La crise que nous traversons actuellement est particulièrement marquante par son ampleur et son impact. Mêlant problématique de santé publique et économique, cette pandémie revêt un caractère exceptionnel du fait qu’elle est mondiale, touchant aussi bien les entreprises que les individus de façon directe ou indirecte. Les crises ont toujours existé et existeront toujours. Elles désarçonnent plus ou moins selon que nous soyons en mesure de les anticiper ou non, d’en tirer profit ou non. Dans quelle mesure peuvent–elles être anticipées, et comment peut-on les gérer au mieux lorsqu’elles sont là ? Qu’est-ce que 2020 nous aura appris à ce niveau ?
Comme le rapport annuel édité par le World Economic Forum en atteste, si toutefois nous en doutions, il existe différentes typologies de crises, divers risques latents : outre le risque sanitaire, il y a le risque environnemental, social, économique, financier, géopolitique, numérique… De plus, vivant dans un monde complexe, interconnecté, une crise ne survient généralement jamais seule, en entrainant d’autres. Nous en avons pris pleinement conscience cette année si nous ne l’avions réalisé avant: notre environnement est incertain et il faut faire avec. Oui, mais comment?
Certaines crises s’anticipent, d’autres moins. Leur ampleur reste incertaine. Certaines entreprises ont pu dans une certaine mesure anticiper des scénarios catastrophes, mais ont été surprises par l’ampleur de cette crise sanitaire dont rien ne laissait présager l’impact.

**Liste**
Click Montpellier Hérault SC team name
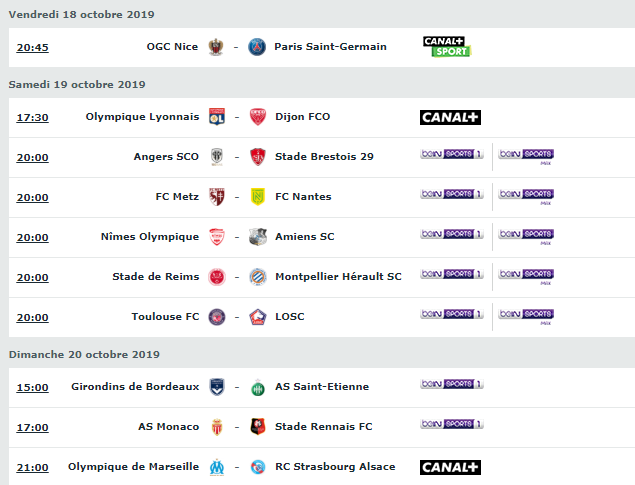The width and height of the screenshot is (635, 485). [338, 277]
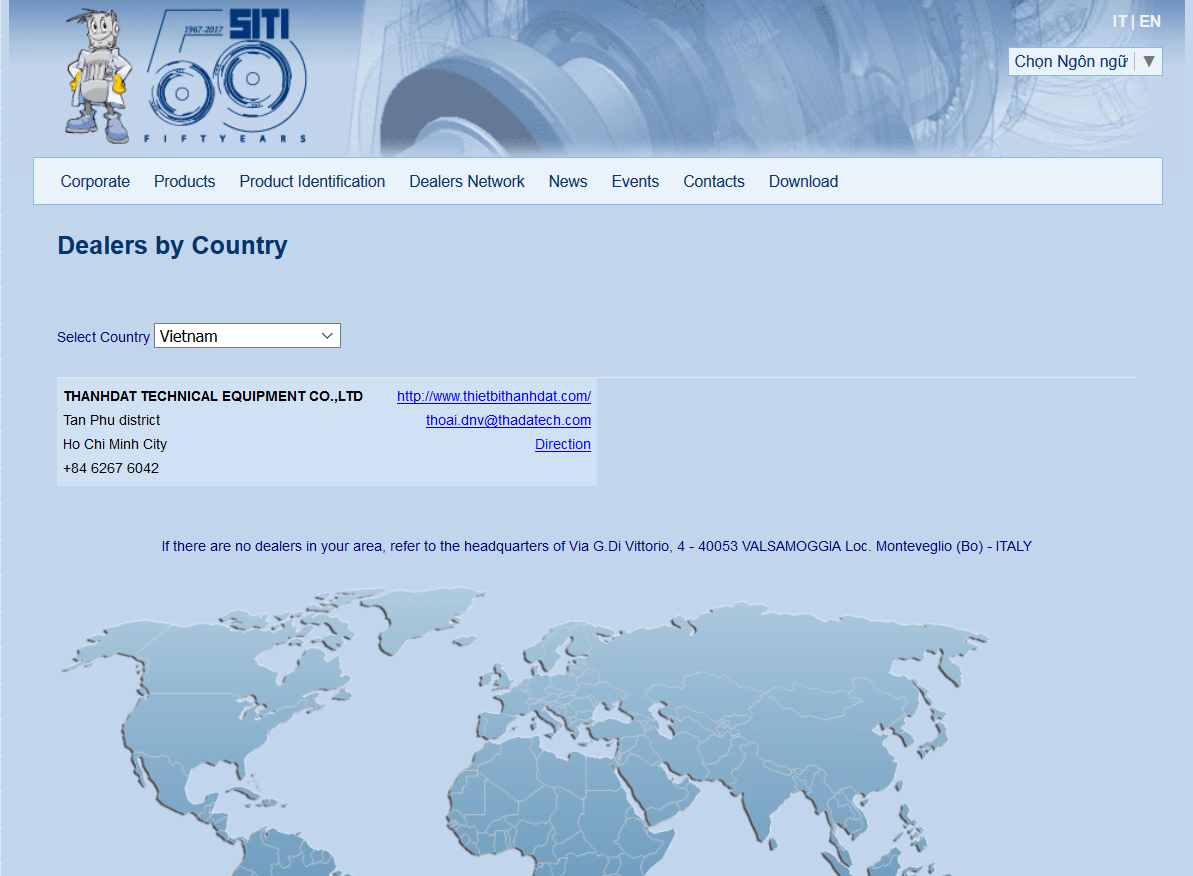
Task: Open the Corporate menu
Action: 95,181
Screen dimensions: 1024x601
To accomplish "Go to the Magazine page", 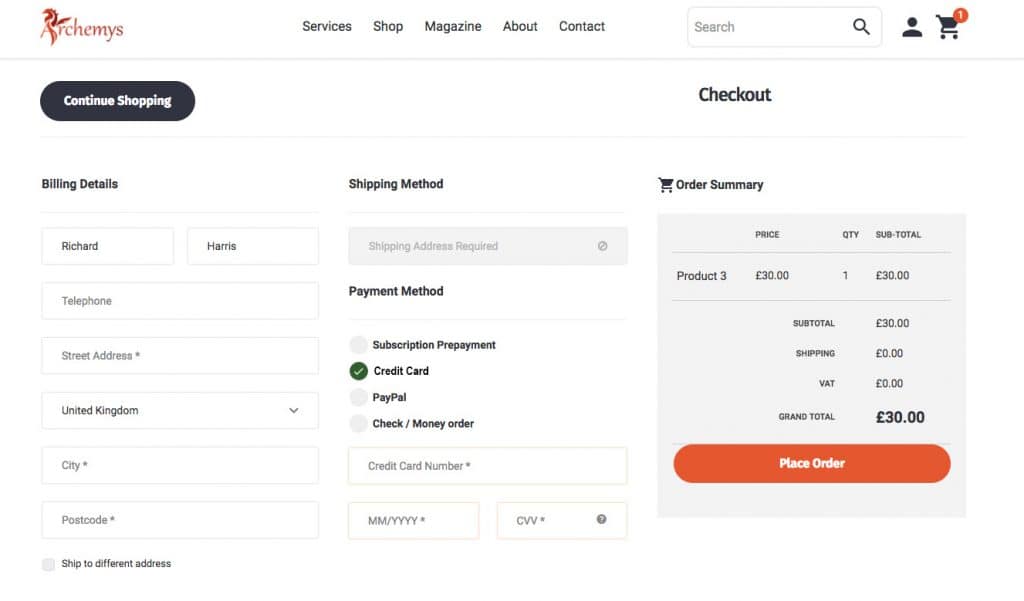I will click(453, 27).
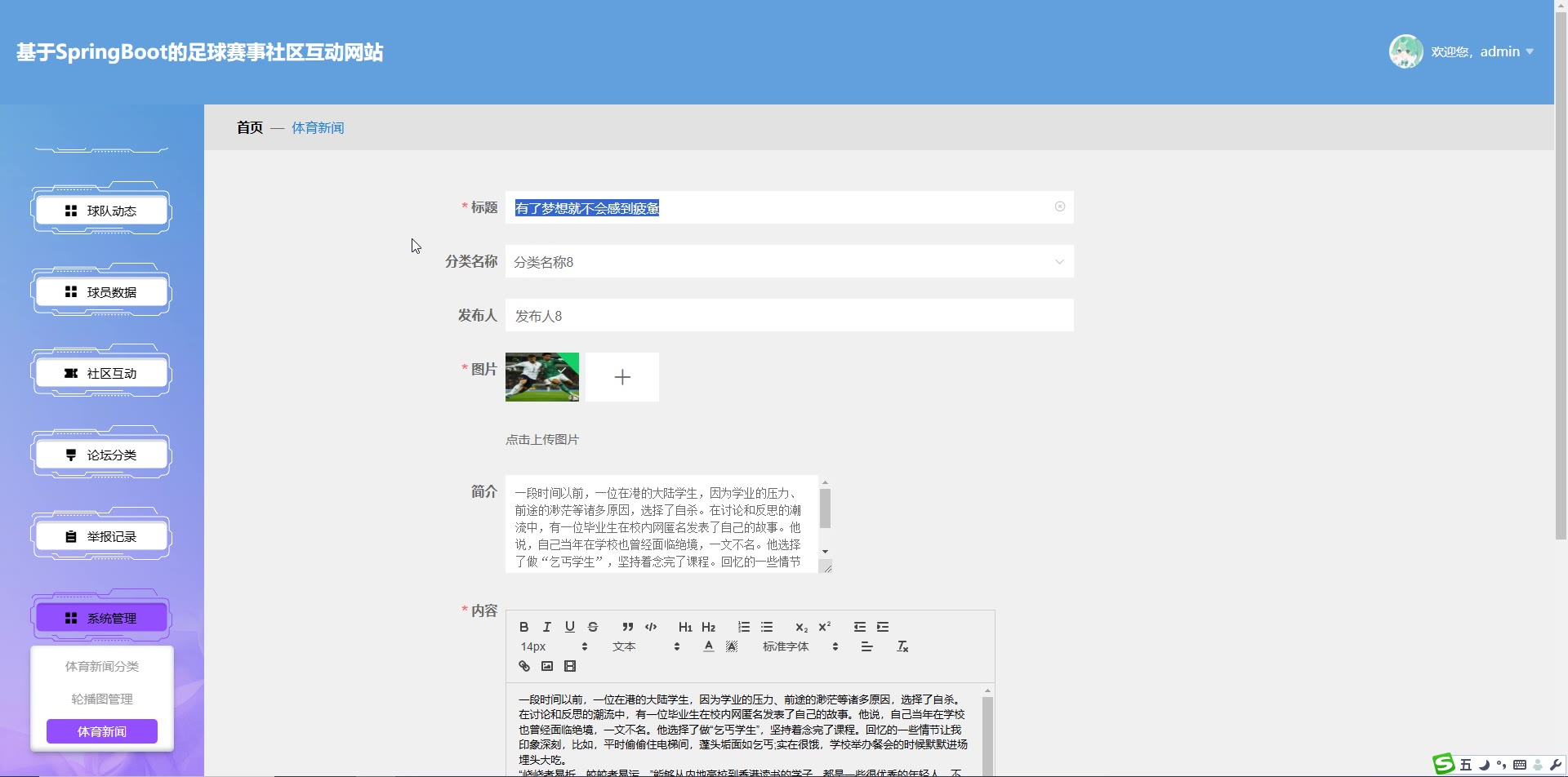Click the 发布人 input field

[x=788, y=316]
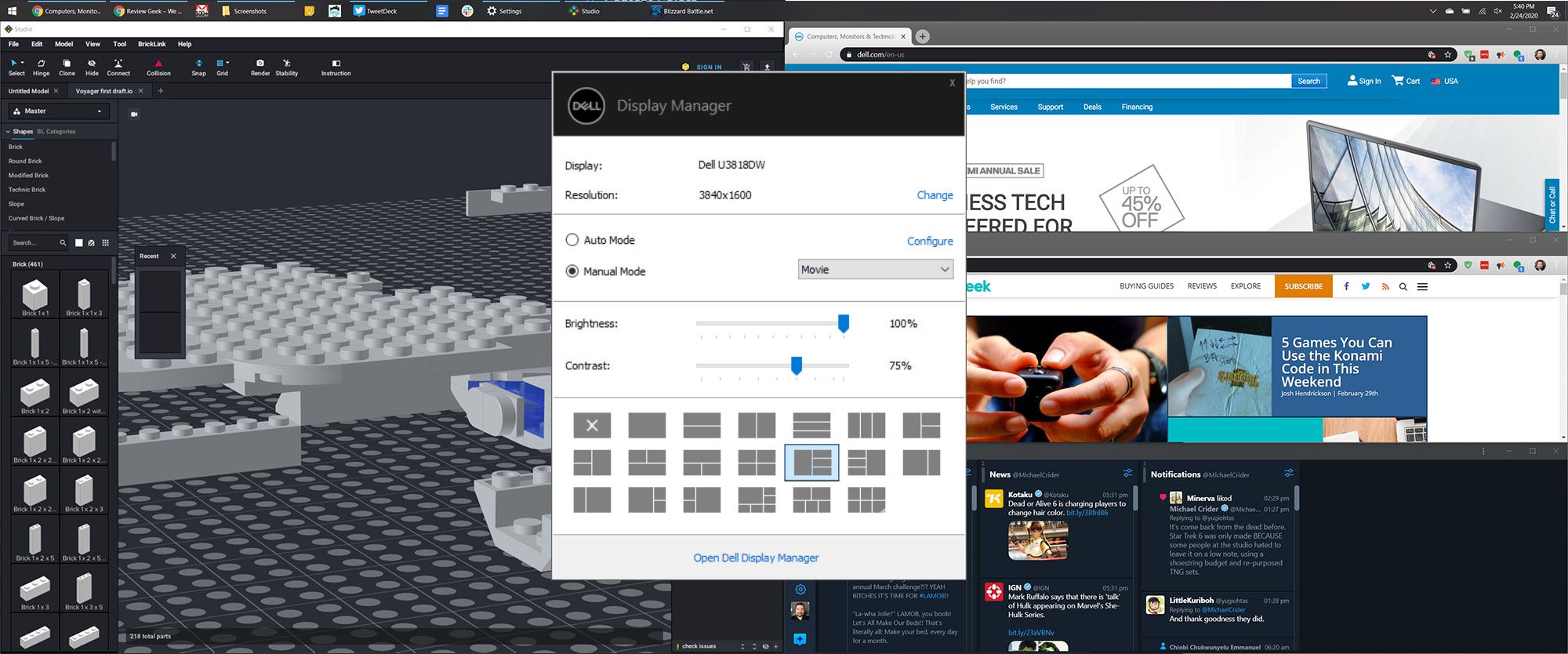The height and width of the screenshot is (654, 1568).
Task: Click the camera view icon in viewport
Action: coord(134,114)
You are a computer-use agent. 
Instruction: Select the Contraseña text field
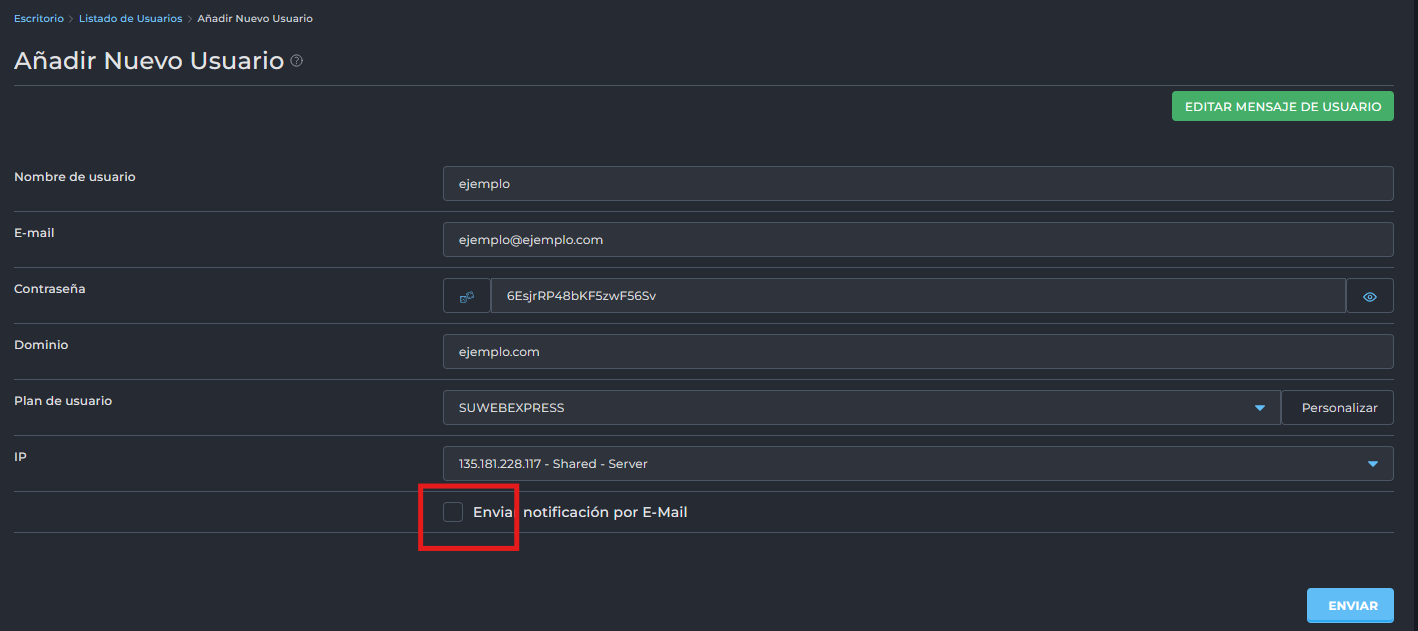917,296
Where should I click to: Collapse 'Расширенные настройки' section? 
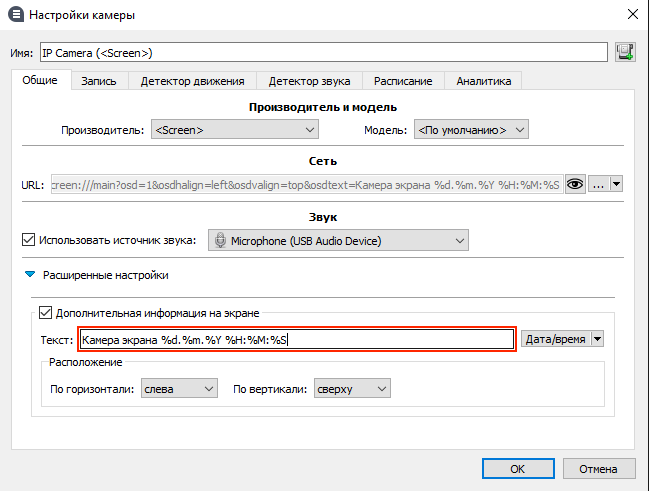31,275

**Consignes**
A - D'après le texte sur les crises, quel organisme publie le rapport annuel qui recense les différents types de risques ?
B - Poursuivez le texte sur les crises à partir de sa dernière phrase.
La liste ci-dessus est un document à part, sans lien avec le texte.

**Réponses**
A - Le World Economic Forum.

B -
Résilience des entreprises
En 2020, nombreux sont les évènements (en ligne bien sûr) qui ont apporté leur regard sur la façon dont les entreprises pouvaient vivre cette crise, voire en tirer parti. Dernièrement, deux tables rondes organisées par le Club des entreprises d’Est Ensemble (couvrant 9 communes de la petite couronne de l’est parisien) ont traité du sujet, faisant intervenir des dirigeants d’entreprises ayant été impactés positivement comme négativement, et Bpifrance le Lab qui a partagé quelques résultats des enquêtes nationales menées cette année auprès des dirigeants.
Elise TISSIER, Directrice de Bpifrance Le Lab, expliquait ainsi qu’une majorité des dirigeants d’entreprises interrogés (69%) s’étaient déclarés « combatifs » face à la crise sanitaire et ont même pu y voir l’occasion de saisir des opportunités (63%). 7% seulement se déclaraient « abattus ». La résilience a donc bien été de mise pour bon nombre d’entreprises.
Côté opportunités, la crise a en effet ouvert la voie à l’innovation et la digitalisation des entreprises. Elle aura eu aussi un impact managérial, favorisant la délégation de tâche, le management par objectifs, télétravail oblige. En novembre 2020, 88% des dirigeants estimaient que leurs collaborateurs les aidaient à surmonter les difficultés et que ce soutien était une force décisive pour la suite.
La crise entame également la santé des dirigeants. La force de son impact sur l’activité, sa durée, le rythme des mesures pour s’y adapter sont autant de facteurs fragilisant et entamant la bonne santé des dirigeants. Là encore, de nombreux événements ont ponctué 2020 pour guider les dirigeants sur ce volet. Certains auront même sauté le pas du coaching individuel, ou mentorat entre pairs, pour se sentir soutenu en tant qu’individu.
Outils de gestion : le plan de continuité d’activité (PCA)
Certaines entreprises ont aussi employé certains outils de gestion et de management stratégique pour s’adapter à cette situation inédite. Parmi ces outils, le plan de continuité d’activité (ou PCA) est celui qui a été le plus évoqué. Il est alors intéressant d’avoir des retours sur l’utilité réelle du PCA pour naviguer en plein brouillard. Elise Tissier avançait que de nombreuses entreprises déclaraient en avoir réalisé un, mais que dans les faits peu l’avaient réellement exploité faute sans doute de savoir l’établir, le suivre ou le maintenir.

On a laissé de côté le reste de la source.